═════ Fragmento de lectura ═════
En los tiempos disruptivos que corren uno de los interrogantes liminales que emergen es cuánta organización necesitamos para alcanzar los objetivos que nos proponemos. Las empresas, las administraciones públicas, la sociedad civil se estructuran en organizaciones que aglutinan a personas; les defines roles, dividen el trabajo, lo coordinan con el objeto de cumplir “su” propósito. Maximizar utilidades, crear valor, entregar servicios, cumplir una meta social, etc., son algunas de las motivaciones que nos mueven a crear organizaciones. Ahora bien, ¿cumplen los diseños organizacionales vigentes con sus propósitos? Yo tendería a pensar que no. Las organizaciones, en general   son muy poco flexibles, y menos adaptables a los cambios del entorno, las personas tienen poco espacio para expresar su creatividad, las redes colaborativas potenciales se encuentran en un punto ciego, no se genera innovación, los ciclos de vida son cortos.  La organización tayloriana/weberiana, que se mira en la metáfora mecanicista como principio de orden, no nos propone un escenario muy optimista al respecto.

Por ello he concluido que quizás no haga falta en el actual mundo fluido e incierto tener grandes estructuras organizacionales, sino más bien patrones de organización. La red en torno a la cual se estructuran las personas para alcanzar el propósito organizacional.   Hace más falta organizarse que una organización. Fundamentalmente por un hecho muy singular del mundo en el que nos toca vivir: es necesario compartir/colaborar en torno a redes de diferentes escalas y ámbitos. Un mundo cada vez más complejo requiere ser pensado desde la complejidad y ello tiene una implicancia: cambiar la cultura de trabajo compartimentado hacia una de interdependencias y autonomías. Las TICs han hecho posible un mundo cada vez más global, en el que el patrón de red se abre espacios y muchos lo asumen como una forma de estar en las organizaciones y ecosistemas: nichos de negocio, mercados, información, proveedores, usuarios, ciudadanos, objetivos estratégicos, etc.
═════ Material extraído ═════
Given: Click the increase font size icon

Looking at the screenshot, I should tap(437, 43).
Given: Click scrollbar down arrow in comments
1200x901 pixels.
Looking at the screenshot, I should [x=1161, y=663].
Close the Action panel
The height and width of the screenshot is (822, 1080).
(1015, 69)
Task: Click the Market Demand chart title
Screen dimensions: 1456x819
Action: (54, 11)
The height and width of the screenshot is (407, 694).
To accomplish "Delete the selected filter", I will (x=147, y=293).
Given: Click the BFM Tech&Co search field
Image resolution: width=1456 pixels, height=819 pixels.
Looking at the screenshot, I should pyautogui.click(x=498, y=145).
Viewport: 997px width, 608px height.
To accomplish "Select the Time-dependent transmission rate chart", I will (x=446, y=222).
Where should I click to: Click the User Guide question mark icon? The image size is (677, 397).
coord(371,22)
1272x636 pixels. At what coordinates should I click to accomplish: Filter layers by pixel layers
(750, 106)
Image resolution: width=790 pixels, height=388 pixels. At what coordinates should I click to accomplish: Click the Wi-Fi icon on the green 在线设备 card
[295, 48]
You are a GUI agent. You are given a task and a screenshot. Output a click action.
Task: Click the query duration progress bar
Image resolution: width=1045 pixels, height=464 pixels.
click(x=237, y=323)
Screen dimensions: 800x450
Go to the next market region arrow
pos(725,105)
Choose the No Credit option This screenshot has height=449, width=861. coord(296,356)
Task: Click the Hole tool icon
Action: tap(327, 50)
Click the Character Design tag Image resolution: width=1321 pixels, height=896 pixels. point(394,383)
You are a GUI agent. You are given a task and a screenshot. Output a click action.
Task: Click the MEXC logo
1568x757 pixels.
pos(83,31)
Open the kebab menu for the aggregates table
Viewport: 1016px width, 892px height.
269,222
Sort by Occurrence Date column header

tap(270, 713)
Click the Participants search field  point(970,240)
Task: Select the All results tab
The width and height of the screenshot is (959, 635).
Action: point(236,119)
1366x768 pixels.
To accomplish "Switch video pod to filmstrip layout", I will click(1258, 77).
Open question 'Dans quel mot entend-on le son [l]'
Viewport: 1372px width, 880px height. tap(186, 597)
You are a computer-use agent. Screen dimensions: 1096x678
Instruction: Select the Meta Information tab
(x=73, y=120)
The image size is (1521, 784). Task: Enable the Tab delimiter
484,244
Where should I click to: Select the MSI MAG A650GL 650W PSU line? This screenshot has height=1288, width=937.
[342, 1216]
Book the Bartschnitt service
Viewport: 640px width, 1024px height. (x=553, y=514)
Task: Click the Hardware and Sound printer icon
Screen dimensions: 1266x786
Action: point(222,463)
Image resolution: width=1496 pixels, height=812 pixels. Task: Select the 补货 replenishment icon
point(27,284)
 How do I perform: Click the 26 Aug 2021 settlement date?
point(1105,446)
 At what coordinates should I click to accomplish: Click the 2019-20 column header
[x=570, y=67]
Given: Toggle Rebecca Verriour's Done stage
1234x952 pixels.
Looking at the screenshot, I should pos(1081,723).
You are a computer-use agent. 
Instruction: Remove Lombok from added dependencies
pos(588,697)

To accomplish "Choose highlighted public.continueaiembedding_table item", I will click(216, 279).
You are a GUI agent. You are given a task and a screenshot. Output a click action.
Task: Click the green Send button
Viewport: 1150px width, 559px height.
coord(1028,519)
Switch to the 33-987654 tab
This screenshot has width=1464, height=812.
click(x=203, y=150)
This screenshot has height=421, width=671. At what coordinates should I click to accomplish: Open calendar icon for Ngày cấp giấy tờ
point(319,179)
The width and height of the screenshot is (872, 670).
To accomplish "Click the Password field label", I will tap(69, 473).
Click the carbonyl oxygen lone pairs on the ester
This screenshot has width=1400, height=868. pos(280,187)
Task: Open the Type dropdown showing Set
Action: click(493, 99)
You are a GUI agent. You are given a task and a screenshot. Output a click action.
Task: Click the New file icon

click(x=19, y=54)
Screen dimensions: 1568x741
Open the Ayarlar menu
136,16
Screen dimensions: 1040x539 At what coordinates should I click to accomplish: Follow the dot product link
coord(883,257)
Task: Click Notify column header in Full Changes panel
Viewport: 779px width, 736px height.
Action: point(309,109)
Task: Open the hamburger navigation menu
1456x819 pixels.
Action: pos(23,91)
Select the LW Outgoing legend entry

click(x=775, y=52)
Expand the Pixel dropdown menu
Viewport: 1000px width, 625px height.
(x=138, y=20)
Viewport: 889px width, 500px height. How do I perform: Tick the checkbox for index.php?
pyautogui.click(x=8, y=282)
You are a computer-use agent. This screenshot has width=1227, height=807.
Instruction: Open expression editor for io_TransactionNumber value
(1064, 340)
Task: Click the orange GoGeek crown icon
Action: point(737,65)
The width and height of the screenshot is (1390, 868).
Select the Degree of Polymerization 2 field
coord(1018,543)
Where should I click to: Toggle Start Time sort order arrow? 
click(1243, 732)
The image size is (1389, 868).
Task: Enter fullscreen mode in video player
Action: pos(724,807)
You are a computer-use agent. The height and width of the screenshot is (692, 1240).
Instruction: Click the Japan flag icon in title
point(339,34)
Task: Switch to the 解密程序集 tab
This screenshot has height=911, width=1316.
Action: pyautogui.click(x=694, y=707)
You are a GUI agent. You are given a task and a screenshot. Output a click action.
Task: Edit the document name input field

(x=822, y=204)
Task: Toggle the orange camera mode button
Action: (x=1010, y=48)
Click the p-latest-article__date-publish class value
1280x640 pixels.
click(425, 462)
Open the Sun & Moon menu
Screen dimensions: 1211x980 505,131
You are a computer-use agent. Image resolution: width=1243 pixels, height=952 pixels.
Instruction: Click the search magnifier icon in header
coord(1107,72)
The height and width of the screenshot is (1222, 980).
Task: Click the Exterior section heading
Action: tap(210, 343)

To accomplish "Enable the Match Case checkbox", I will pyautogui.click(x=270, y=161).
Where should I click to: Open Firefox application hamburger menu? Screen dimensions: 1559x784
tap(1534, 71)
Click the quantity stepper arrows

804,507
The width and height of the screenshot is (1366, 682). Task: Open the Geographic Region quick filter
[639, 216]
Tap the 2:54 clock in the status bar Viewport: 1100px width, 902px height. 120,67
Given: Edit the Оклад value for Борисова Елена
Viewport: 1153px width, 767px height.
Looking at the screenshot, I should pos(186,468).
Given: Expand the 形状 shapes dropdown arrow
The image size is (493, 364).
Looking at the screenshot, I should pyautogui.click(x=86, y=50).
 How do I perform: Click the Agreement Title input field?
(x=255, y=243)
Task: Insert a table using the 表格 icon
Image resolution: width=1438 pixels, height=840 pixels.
═════
* [Objetivo]
Según el fragmento sobre las organizaciones, ¿hacia qué tipo de cultura de trabajo hay que cambiar para pensar un mundo cada vez más complejo?

* [Respuesta correcta]
Hacia una cultura de interdependencias y autonomías, dejando atrás el trabajo compartimentado.